:: Records provided
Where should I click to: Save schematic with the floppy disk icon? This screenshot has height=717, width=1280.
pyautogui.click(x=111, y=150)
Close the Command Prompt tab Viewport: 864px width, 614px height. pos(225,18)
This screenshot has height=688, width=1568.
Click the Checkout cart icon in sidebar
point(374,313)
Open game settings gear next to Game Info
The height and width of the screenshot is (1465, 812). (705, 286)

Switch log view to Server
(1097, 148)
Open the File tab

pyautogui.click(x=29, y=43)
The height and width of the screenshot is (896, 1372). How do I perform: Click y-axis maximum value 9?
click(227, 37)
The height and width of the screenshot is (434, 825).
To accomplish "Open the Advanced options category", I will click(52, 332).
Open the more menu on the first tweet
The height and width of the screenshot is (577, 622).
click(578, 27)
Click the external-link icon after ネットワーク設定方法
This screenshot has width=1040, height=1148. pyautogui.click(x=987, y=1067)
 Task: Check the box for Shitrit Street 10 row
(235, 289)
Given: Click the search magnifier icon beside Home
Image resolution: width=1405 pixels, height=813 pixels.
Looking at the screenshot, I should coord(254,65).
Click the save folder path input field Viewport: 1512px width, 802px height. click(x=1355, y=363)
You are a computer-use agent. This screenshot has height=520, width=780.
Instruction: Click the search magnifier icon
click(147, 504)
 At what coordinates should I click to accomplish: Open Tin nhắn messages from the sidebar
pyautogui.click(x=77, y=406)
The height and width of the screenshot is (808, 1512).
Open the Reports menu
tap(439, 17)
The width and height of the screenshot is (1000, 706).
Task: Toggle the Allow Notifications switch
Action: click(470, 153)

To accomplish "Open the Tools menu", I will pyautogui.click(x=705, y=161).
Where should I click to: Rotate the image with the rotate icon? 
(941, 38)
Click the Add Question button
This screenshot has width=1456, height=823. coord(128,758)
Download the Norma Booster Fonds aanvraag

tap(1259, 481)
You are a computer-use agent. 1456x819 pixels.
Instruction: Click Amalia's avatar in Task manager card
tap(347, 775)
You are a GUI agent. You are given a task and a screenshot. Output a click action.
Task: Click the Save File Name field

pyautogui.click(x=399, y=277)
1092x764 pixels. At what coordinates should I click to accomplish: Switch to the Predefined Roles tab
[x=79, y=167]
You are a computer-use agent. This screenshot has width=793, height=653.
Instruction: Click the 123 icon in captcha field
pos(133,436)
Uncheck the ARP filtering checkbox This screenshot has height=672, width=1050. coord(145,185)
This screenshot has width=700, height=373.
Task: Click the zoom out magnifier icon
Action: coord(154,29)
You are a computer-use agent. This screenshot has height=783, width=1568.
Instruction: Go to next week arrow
::::
The expected output is the exact run of lines from the start of the entries through the line with "Open the more menu on the first tweet", inclusive.

Output for this exercise —
Where should I click to: Save schematic with the floppy disk icon? This screenshot has height=717, width=1280.
pyautogui.click(x=111, y=150)
Close the Command Prompt tab Viewport: 864px width, 614px height. pos(225,18)
This screenshot has height=688, width=1568.
Click the Checkout cart icon in sidebar
point(374,313)
Open game settings gear next to Game Info
The height and width of the screenshot is (1465, 812). (705, 286)

Switch log view to Server
(1097, 148)
Open the File tab

pyautogui.click(x=29, y=43)
The height and width of the screenshot is (896, 1372). How do I perform: Click y-axis maximum value 9?
click(227, 37)
The height and width of the screenshot is (434, 825).
To accomplish "Open the Advanced options category", I will click(52, 332).
Open the more menu on the first tweet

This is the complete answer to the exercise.